255 — Spontaneous behaviors drive multidimensional, brain-wide population activity
Stringer & Pachitariu et al (10.1101/306019)
Read on 02 May 2018Story: 1. Neurons in the brain are very chatty: they fire action potentials, their basic unit of communication, even when there is nothing to communicate. For example in this video, in visual cortex recordings in complete darkness. Lots of chatting: pic.twitter.com/QCmHLhAI9x
— Marius Pachitariu (@marius10p) April 22, 2018
Even when your eyes are closed, your sensory cortices — even your visual cortex — are transmitting plenty of data. In this recent research, the authors looked at mouse visual cortex using two-photon calcium imaging, covering more than 11,000 neurons simultaneously (!!!). They sought to understand where this noise was coming from: Was it just background noise — useless, in fact — as some neuroscientists argue? Or was it meaningful, representing something relevant to, but not exactly the same as, vision (as other neuroscientists have argued)?
The answer became half clear when they looked at the animal’s overall behavior. Half of the chatter in the recorded neurons was explainable (i.e. correlated closely) with large-scale motor behaviors like whisking, moving eyes (even in the dark), and moving other orofacial muscles.

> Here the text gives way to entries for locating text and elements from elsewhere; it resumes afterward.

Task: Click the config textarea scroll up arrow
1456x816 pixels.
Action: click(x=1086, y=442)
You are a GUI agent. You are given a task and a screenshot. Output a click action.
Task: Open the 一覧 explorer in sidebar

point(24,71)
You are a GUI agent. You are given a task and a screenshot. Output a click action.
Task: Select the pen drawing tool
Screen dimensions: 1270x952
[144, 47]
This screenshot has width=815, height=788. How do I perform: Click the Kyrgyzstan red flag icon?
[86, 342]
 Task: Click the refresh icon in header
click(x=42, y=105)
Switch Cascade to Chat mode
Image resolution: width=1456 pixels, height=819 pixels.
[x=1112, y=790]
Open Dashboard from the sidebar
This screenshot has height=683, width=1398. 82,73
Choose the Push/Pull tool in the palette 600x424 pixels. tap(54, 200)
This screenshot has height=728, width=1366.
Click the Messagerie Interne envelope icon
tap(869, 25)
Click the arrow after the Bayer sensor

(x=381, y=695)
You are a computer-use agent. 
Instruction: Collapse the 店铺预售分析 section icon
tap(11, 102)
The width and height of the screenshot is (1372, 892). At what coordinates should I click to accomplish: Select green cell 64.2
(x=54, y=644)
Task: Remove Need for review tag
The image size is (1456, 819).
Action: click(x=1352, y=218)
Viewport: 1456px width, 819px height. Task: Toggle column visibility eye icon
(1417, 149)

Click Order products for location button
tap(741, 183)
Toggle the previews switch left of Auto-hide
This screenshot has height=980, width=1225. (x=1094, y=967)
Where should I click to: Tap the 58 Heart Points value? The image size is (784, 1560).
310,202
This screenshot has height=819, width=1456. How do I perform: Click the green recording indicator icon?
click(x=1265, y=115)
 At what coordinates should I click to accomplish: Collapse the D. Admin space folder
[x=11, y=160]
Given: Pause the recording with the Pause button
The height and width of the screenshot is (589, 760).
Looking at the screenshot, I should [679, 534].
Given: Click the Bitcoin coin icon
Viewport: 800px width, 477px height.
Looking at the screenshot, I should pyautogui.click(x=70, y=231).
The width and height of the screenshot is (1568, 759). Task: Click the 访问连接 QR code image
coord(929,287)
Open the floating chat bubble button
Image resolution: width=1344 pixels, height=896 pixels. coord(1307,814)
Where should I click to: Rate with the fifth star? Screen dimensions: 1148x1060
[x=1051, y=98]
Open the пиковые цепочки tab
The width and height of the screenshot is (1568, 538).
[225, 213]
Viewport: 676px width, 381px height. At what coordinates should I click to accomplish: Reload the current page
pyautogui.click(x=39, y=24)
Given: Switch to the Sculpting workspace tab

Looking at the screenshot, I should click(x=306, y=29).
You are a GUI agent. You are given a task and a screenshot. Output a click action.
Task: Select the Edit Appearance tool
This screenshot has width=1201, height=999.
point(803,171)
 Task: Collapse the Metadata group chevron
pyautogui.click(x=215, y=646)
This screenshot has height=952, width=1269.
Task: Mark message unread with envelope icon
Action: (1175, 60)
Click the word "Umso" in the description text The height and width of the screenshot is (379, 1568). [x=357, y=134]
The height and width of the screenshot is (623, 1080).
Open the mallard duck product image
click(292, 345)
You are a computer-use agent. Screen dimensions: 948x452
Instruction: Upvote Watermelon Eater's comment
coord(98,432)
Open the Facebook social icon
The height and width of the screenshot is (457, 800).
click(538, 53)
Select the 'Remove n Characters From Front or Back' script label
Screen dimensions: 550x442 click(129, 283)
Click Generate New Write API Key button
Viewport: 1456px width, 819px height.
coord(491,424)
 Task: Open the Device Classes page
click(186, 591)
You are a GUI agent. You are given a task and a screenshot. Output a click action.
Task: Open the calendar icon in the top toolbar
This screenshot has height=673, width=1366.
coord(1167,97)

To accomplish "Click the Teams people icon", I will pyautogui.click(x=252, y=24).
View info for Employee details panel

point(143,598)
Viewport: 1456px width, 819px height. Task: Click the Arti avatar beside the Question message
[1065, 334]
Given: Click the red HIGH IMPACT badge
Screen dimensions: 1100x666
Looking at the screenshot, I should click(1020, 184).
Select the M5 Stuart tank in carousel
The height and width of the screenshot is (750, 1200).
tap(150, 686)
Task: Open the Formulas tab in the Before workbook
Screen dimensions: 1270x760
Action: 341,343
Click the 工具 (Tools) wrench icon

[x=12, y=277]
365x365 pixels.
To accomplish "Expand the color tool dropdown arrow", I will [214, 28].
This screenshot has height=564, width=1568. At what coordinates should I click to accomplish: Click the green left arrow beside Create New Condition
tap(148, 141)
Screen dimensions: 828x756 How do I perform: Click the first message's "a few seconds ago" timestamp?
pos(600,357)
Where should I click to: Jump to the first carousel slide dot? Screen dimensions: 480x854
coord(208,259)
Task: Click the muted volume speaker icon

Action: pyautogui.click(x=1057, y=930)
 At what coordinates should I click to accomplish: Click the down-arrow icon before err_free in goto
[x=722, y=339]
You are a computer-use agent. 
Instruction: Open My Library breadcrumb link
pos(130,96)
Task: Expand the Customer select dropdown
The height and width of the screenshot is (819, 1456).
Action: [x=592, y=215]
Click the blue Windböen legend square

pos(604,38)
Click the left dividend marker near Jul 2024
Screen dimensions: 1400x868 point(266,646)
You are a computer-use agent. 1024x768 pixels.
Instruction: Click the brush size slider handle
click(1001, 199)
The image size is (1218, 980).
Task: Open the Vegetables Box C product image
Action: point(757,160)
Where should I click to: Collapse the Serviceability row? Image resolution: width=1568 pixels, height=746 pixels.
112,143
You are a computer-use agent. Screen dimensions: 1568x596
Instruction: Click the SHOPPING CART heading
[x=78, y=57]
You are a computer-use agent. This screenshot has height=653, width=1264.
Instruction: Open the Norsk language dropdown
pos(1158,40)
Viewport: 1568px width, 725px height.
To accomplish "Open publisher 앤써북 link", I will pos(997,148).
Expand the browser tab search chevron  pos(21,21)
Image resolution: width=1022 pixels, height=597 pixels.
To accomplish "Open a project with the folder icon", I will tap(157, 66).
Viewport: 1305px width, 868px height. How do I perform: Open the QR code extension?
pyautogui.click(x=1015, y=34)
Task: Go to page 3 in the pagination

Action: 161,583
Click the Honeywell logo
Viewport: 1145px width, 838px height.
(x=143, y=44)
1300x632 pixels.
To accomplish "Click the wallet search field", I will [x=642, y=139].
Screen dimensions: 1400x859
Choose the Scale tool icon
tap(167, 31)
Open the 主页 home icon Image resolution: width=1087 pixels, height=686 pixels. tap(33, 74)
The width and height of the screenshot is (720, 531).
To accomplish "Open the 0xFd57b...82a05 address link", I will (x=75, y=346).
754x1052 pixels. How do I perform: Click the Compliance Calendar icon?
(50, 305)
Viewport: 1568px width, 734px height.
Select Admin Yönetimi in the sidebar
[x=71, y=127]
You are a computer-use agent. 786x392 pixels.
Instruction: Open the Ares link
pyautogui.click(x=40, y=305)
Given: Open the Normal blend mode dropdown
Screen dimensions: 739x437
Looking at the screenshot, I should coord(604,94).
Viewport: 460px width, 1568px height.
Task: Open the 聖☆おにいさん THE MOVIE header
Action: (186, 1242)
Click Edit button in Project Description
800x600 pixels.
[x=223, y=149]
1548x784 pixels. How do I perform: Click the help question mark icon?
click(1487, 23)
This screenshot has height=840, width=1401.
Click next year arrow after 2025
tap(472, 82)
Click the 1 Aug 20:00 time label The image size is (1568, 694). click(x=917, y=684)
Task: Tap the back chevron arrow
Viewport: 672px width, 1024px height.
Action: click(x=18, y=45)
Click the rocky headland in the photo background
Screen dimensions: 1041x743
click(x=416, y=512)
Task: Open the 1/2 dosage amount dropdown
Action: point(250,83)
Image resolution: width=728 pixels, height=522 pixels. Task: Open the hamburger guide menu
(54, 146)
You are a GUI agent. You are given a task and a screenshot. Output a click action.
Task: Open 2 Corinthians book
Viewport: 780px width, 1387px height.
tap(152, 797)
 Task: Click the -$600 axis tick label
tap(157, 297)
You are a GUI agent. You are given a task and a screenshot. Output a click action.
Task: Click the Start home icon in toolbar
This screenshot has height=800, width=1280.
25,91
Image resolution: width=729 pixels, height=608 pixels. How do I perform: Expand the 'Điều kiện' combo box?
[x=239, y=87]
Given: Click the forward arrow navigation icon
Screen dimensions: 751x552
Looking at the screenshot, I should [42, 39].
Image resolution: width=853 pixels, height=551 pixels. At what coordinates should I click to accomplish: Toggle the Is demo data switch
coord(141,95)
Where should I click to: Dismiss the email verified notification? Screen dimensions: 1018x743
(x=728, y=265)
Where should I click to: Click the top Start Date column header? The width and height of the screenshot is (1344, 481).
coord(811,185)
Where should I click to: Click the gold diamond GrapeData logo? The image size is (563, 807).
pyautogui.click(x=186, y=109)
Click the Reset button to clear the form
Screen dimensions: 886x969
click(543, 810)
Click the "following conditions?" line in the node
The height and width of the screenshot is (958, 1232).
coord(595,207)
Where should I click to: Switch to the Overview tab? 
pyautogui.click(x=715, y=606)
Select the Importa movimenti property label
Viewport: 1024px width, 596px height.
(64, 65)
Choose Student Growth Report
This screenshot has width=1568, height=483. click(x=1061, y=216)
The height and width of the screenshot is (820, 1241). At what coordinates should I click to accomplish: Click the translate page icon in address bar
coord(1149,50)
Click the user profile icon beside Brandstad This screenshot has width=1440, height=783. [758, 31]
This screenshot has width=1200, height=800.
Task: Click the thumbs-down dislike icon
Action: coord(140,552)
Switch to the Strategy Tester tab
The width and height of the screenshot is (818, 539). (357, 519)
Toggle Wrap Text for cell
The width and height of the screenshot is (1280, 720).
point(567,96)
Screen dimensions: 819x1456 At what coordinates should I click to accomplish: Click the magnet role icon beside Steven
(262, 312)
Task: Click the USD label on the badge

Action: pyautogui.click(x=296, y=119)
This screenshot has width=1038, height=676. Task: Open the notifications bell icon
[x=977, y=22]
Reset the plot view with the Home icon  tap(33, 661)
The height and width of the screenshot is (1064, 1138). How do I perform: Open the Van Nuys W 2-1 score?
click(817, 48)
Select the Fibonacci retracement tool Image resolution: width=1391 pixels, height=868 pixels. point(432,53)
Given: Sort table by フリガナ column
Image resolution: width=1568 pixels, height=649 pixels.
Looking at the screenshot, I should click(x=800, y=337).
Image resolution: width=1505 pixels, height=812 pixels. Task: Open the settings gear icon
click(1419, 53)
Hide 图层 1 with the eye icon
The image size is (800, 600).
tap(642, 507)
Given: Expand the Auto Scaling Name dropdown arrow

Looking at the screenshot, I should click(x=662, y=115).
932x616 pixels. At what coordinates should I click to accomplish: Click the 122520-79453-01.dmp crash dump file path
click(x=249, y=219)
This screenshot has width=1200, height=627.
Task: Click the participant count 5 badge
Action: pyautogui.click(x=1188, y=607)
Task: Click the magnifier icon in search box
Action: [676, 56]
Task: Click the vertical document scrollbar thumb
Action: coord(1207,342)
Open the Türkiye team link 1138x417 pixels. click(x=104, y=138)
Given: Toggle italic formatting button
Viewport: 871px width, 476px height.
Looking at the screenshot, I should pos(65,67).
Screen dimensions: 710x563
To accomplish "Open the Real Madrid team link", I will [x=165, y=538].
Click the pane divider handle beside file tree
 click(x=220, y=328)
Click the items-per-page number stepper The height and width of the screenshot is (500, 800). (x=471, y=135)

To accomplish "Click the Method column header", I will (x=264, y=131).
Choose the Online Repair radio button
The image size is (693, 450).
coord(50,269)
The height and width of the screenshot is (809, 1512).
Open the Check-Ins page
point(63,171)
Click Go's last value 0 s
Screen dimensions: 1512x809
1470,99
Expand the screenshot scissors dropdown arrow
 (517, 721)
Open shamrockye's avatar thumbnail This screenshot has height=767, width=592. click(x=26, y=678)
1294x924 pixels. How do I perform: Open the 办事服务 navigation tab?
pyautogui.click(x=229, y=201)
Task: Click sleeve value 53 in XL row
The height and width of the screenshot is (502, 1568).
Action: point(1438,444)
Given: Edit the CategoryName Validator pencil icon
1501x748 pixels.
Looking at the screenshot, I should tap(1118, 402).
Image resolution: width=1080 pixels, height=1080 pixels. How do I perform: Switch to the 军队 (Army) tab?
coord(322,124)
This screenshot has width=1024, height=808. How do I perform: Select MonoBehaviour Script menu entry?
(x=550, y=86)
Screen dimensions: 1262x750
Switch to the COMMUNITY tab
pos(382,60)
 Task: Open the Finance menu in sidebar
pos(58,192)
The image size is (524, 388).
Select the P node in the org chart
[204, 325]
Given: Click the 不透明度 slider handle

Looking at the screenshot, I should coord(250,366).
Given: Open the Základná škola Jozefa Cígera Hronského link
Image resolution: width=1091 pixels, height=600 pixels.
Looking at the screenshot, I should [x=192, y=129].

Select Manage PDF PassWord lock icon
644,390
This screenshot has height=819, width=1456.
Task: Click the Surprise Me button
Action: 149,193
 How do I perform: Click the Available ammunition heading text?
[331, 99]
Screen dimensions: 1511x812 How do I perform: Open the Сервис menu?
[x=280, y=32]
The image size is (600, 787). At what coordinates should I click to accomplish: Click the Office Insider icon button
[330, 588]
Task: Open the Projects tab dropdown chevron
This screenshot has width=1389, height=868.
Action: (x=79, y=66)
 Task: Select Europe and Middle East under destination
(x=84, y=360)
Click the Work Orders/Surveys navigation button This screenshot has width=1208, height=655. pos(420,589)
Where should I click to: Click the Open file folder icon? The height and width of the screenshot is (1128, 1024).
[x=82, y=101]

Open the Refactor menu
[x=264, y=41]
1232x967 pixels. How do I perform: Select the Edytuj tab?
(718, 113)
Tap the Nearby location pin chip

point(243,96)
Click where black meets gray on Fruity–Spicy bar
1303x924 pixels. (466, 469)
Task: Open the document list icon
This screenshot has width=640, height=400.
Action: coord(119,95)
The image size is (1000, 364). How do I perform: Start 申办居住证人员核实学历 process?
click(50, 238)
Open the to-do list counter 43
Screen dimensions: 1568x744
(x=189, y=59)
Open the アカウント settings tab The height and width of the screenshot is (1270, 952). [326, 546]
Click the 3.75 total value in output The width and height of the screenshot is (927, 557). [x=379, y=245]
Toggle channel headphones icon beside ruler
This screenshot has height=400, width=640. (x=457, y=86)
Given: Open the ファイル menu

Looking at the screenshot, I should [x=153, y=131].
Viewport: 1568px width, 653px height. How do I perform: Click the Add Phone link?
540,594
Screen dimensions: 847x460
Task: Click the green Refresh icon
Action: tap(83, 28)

Though this leaves the rest of the chatter unexplained, it means that we now have a great place to look: Behavior. As Adam Calhoun puts it on his blog post about this very paper;
The brain evolved to produce behavior. In my opinion there is no way to understand the brain – any of it – if you don’t understand the behavior that the animal is producing.
The code for the analyses, and the data, are available on GitHub.